◆ **Supplied records**
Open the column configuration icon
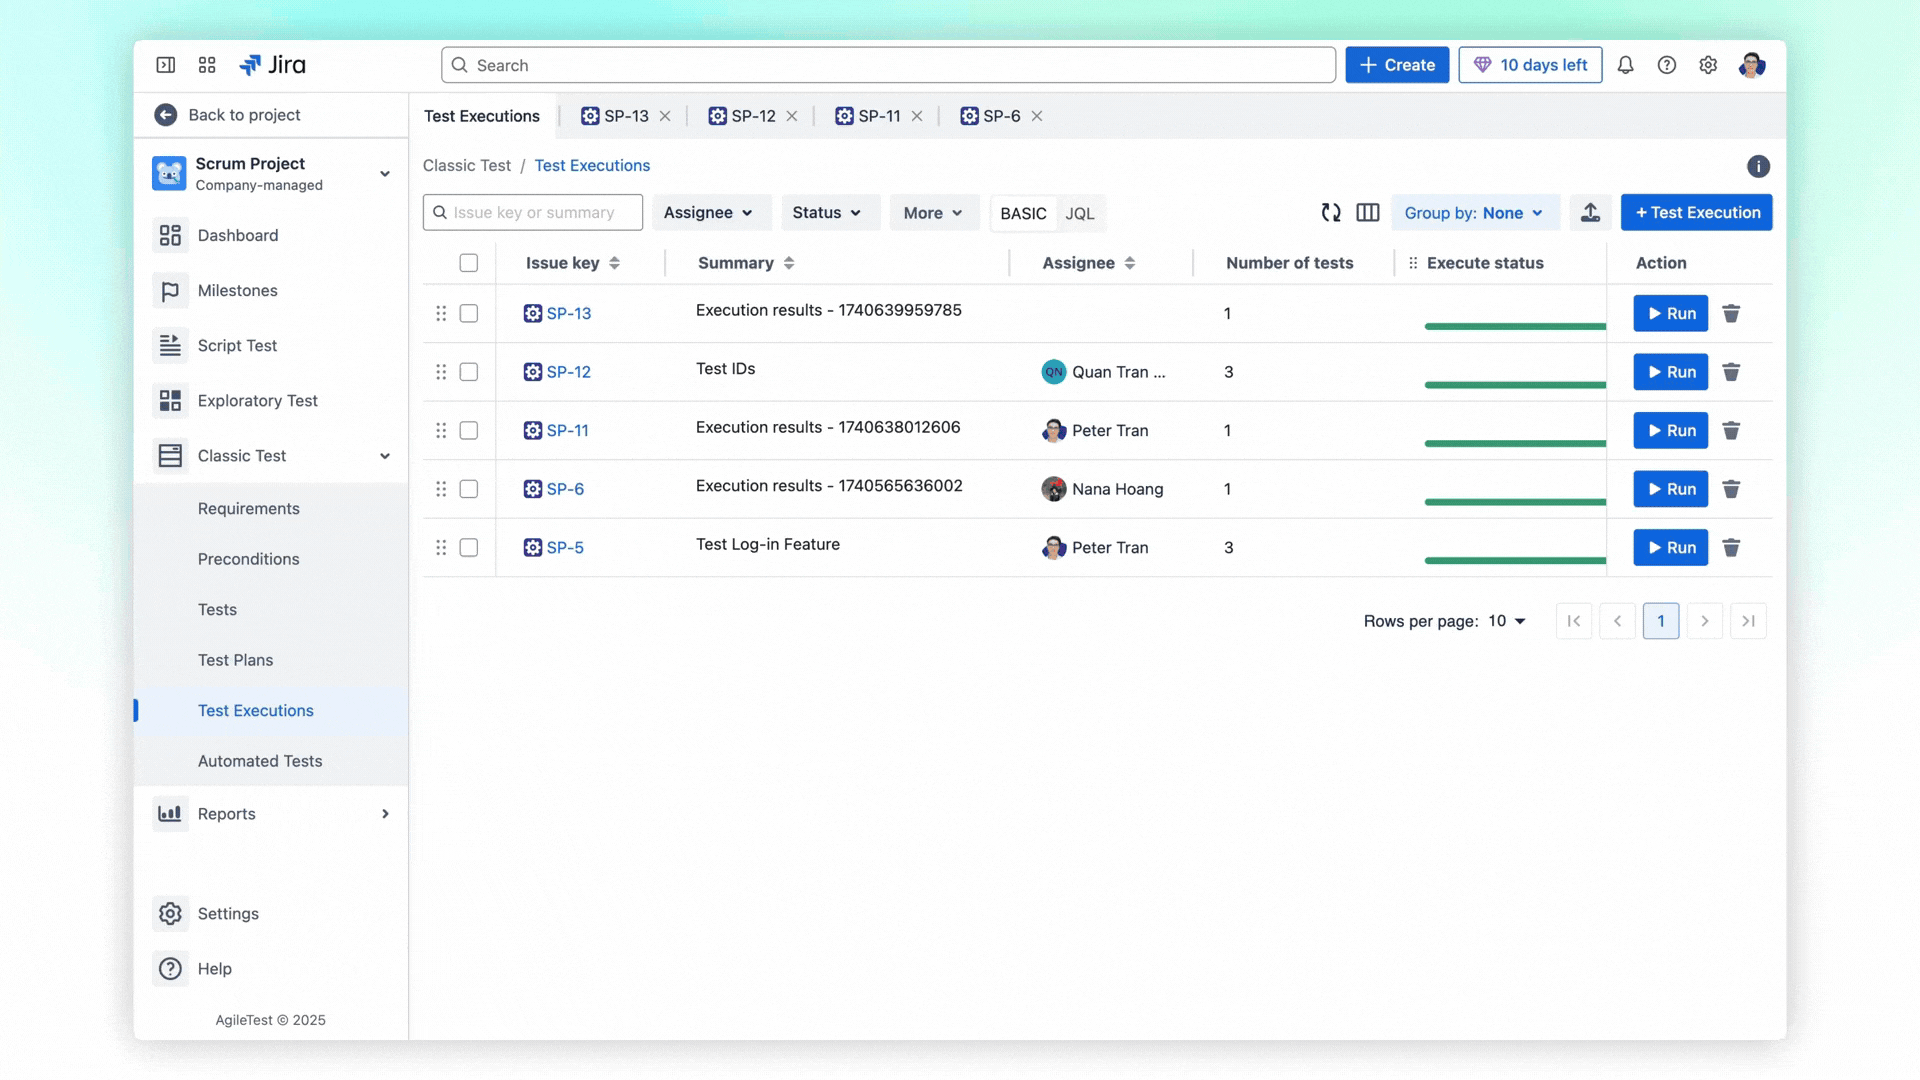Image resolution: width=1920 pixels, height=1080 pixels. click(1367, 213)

==

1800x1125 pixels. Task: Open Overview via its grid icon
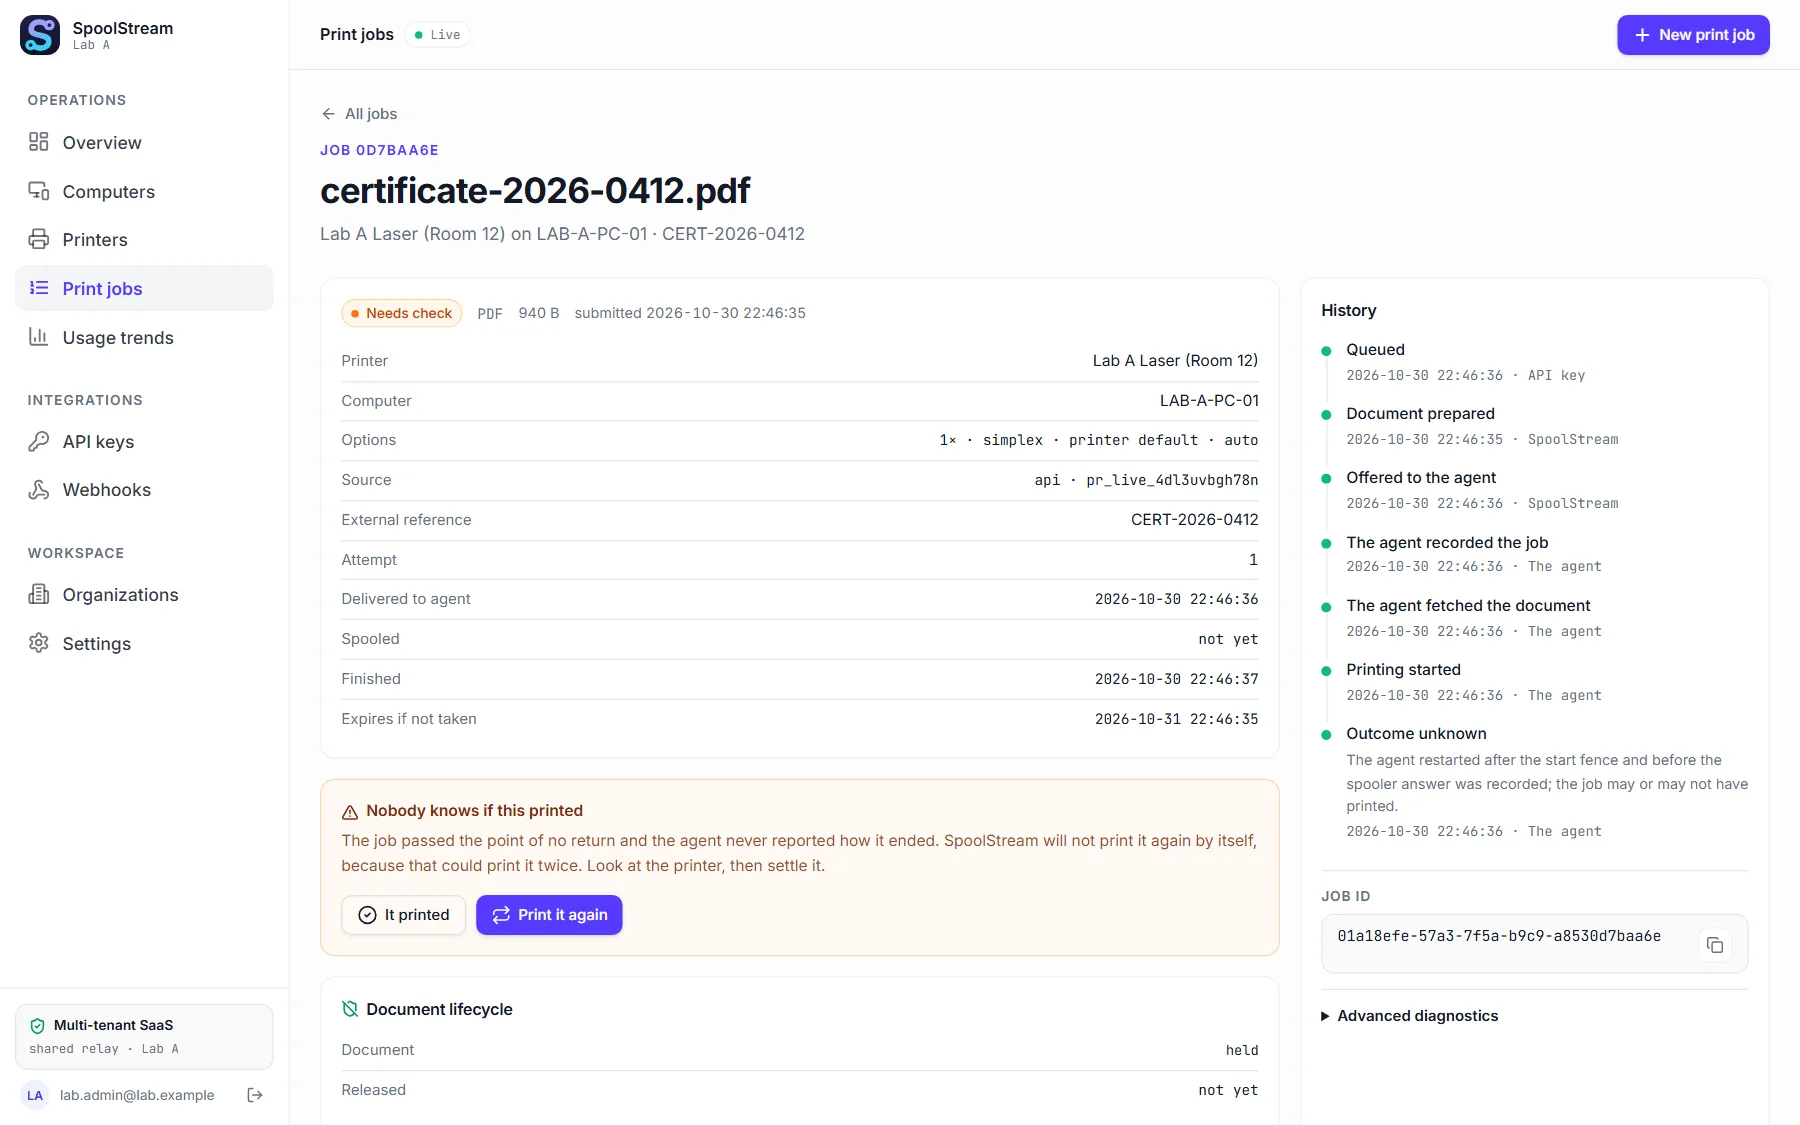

--

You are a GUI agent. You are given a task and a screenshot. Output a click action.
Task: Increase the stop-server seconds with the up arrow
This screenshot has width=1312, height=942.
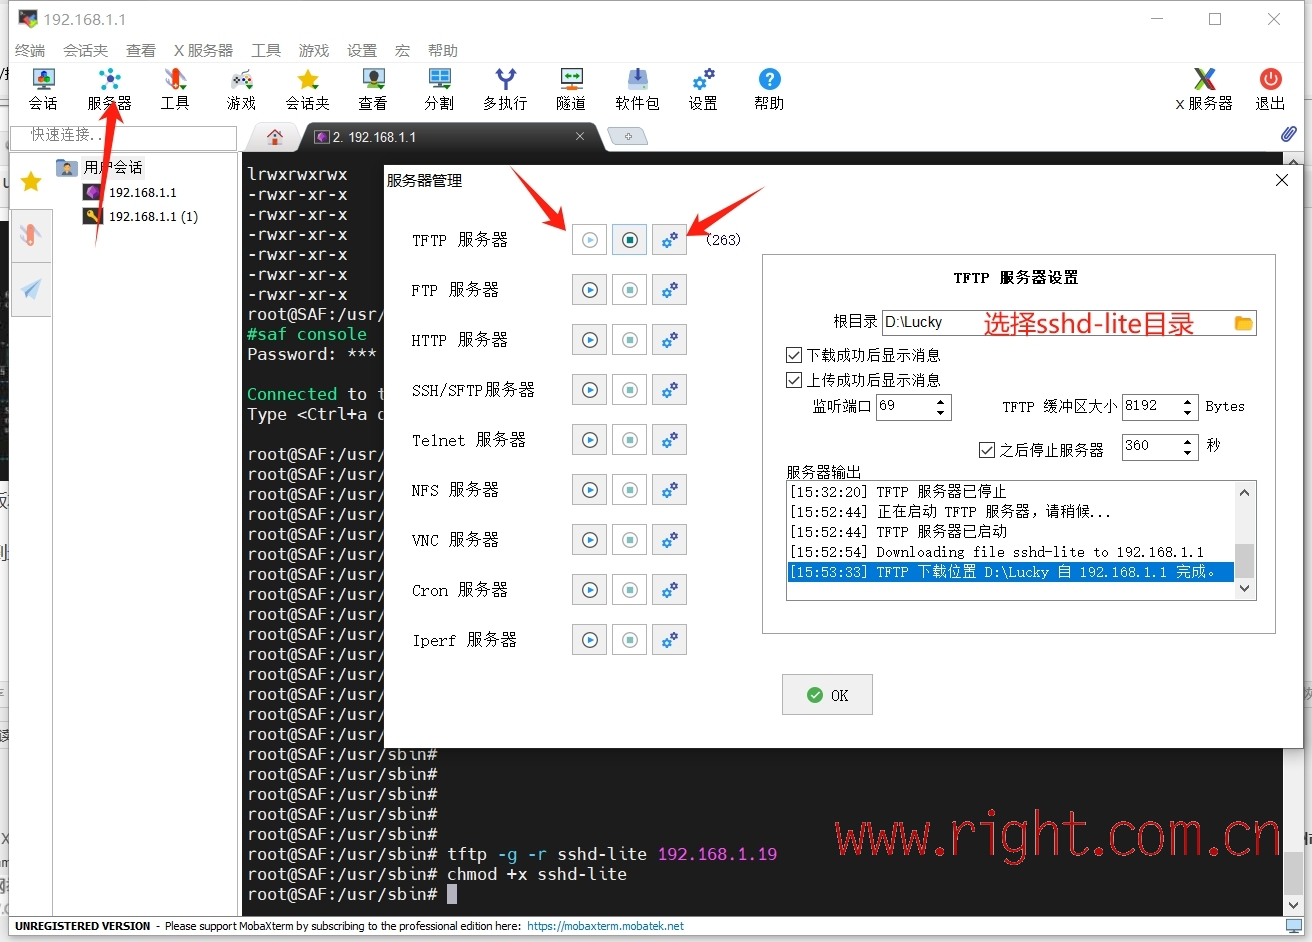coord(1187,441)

◆ **To do**
Format the text from the line containing "You are a GUI" up to and including the line containing "coord(1187,441)" as a numbered list, omitting any blank lines. Leave the pictures out of your list.

◆ **Correct output**
1. You are a GUI agent. You are given a task and a screenshot. Output a click action.
2. Task: Increase the stop-server seconds with the up arrow
3. This screenshot has width=1312, height=942.
4. coord(1187,441)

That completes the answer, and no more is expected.